We all know diversification is important. But it’s always nice to be reminded just how important it is – and even better when you have news articles linking directly to academic papers like this one does.
Hendrik Bessembinder, a researcher at Arizona State ran a really interesting analysis.
If you look at individual stocks in the US from 1926 until 2015 (pretty much all of the reliable stock data that exists for US companies), he found that only 42% of companies outperformed one-month US Treasury bills – generally considered to be a risk-free investment – over their lifetimes.
In other words, if you were to pick a stock randomly, there’s close to a 60% chance you would be better off pretty much just walking away. The results don’t get much better if you start looking at it on a monthly basis, either.
It just keeps getting worse, though. Over that same period, only eighty-six stocks generated about half of the total market returns. I can keep quoting the statistics (they just keep getting better), but just take a look yourself.

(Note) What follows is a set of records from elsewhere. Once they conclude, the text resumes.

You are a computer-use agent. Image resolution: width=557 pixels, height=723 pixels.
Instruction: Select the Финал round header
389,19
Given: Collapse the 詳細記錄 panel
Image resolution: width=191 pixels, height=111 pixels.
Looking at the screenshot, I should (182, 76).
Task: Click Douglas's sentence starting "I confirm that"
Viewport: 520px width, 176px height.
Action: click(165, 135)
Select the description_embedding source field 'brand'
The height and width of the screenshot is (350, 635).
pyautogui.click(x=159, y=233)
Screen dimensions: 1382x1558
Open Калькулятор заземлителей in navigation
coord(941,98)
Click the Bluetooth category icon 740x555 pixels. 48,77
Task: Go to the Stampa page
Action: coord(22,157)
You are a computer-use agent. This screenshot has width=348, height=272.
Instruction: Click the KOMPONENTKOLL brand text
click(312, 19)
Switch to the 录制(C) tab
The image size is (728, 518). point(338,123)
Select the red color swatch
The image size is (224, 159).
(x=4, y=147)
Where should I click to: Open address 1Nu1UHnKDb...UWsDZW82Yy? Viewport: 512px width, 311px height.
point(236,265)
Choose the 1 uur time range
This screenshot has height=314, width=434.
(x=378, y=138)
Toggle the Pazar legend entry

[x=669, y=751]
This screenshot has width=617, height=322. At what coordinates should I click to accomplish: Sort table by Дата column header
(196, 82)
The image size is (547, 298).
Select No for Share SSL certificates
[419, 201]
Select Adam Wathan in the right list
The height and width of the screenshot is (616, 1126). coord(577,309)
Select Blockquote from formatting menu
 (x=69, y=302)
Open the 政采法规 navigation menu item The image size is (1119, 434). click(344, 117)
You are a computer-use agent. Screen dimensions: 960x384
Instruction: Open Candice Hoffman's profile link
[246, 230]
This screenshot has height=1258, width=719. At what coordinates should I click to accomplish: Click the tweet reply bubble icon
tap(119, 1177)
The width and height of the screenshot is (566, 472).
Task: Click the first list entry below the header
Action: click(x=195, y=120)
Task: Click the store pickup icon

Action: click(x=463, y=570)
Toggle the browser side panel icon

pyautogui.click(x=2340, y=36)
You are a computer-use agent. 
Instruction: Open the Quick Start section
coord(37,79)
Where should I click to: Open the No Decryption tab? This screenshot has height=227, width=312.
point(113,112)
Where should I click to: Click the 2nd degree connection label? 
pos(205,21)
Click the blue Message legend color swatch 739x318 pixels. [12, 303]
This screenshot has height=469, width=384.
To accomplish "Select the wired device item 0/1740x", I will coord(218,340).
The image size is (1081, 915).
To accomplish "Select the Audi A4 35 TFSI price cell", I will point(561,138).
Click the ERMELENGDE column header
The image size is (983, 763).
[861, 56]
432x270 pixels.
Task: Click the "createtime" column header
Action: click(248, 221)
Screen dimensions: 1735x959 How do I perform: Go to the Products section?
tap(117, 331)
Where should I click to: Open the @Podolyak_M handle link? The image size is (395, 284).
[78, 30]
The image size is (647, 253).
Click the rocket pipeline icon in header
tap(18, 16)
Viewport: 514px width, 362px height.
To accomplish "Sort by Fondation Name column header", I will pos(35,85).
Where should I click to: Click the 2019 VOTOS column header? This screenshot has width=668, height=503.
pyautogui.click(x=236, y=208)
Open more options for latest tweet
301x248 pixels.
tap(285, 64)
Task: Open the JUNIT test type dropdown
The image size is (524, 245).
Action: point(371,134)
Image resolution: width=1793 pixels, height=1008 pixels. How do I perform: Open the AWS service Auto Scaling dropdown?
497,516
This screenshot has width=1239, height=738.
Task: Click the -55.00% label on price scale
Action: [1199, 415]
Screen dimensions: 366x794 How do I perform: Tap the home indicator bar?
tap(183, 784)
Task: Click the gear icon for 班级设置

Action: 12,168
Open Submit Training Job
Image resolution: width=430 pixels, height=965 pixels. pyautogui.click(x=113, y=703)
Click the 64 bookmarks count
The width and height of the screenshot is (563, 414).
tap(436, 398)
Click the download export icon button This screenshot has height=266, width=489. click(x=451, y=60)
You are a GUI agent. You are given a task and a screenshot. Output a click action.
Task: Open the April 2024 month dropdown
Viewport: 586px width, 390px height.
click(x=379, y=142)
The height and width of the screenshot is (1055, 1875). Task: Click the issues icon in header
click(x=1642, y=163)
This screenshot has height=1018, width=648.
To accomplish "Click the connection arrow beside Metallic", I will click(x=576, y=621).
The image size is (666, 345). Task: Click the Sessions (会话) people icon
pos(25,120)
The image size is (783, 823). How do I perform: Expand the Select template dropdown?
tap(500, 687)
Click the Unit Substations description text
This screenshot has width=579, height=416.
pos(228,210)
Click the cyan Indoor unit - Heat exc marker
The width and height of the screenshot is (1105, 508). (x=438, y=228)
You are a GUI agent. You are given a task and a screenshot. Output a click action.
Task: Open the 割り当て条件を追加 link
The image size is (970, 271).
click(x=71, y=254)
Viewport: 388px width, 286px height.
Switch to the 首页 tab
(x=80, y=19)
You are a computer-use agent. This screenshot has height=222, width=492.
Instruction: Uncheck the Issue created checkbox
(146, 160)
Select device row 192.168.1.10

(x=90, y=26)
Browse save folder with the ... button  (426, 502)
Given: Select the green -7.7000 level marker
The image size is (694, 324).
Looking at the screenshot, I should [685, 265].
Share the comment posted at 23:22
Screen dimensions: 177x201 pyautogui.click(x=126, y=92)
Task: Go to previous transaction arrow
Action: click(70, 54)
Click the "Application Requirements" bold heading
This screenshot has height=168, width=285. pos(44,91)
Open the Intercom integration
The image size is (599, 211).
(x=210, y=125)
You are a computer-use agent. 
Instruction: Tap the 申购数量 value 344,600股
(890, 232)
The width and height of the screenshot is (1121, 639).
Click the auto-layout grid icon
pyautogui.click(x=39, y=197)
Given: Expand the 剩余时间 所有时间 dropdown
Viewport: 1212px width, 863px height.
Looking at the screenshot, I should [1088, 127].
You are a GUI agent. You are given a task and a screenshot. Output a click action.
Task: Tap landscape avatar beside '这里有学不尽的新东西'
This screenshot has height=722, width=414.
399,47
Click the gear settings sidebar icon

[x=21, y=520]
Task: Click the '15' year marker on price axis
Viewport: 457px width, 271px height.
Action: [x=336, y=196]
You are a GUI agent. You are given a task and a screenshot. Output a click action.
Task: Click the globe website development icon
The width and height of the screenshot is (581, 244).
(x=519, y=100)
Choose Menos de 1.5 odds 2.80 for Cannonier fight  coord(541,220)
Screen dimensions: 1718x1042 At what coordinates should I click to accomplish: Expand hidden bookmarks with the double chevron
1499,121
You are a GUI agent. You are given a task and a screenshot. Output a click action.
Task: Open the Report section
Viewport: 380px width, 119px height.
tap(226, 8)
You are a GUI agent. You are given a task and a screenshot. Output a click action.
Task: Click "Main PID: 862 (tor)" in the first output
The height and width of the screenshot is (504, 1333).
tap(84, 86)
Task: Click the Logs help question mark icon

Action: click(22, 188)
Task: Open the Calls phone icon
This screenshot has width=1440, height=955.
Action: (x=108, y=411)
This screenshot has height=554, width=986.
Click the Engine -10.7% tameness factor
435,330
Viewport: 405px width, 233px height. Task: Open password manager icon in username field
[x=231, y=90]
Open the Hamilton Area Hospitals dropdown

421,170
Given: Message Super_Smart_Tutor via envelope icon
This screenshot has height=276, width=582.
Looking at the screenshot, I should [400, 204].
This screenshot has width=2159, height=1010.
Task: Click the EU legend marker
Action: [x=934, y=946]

What this really drives home is one of the visceral whys of diversification. Imagine that you missed out on just one of the stocks that drove the market returns? You would have missed a massive portion of the returns that you deserved to get for taking on that market risk.
The thing is, we have no way of knowing which stocks will generate these returns going forward. There’s no guarantee that companies that have done well in the past will continue to do so.
If Bessembinder had stopped his analysis in the late 90s, I’m sure Enron and Worldcom would have shown up as some of the main drivers of market returns.
That didn’t turn out so well…
The market is always changing, and always reacting to what is happening next. There’s always some reason that a single company looks like it’s poised to take off or fall apart. And the same applies to the markets as a whole.